## Start Information shown

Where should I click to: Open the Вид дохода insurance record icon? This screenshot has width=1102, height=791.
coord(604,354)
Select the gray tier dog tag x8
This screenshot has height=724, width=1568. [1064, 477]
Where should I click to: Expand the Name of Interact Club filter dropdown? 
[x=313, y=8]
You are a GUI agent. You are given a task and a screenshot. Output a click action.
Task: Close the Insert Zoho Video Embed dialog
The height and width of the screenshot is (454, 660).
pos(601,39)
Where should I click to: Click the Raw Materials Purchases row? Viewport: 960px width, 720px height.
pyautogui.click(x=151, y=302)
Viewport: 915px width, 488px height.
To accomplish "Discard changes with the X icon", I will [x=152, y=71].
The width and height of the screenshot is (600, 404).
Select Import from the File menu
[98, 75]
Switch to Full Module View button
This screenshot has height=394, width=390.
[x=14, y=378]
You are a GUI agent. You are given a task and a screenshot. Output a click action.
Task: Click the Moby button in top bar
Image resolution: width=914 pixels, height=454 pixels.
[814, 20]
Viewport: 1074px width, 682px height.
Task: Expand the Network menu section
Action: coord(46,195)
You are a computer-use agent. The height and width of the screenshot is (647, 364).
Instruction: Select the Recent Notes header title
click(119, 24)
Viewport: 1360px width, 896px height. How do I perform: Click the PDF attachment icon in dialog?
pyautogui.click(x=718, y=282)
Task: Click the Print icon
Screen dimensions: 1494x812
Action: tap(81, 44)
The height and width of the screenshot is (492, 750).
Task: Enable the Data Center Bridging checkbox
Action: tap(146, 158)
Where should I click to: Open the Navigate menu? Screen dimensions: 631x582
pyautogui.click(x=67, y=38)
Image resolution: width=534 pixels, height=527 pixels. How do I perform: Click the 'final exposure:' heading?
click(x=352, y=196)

## End Information shown

→ What is needed
Format the stretch of the records from the start through the line containing "[x=313, y=8]" as a numbered list, omitting any blank lines.

→ Written response
1. Where should I click to: Open the Вид дохода insurance record icon? This screenshot has width=1102, height=791.
2. coord(604,354)
3. Select the gray tier dog tag x8
4. This screenshot has height=724, width=1568. [1064, 477]
5. Where should I click to: Expand the Name of Interact Club filter dropdown? 
6. [x=313, y=8]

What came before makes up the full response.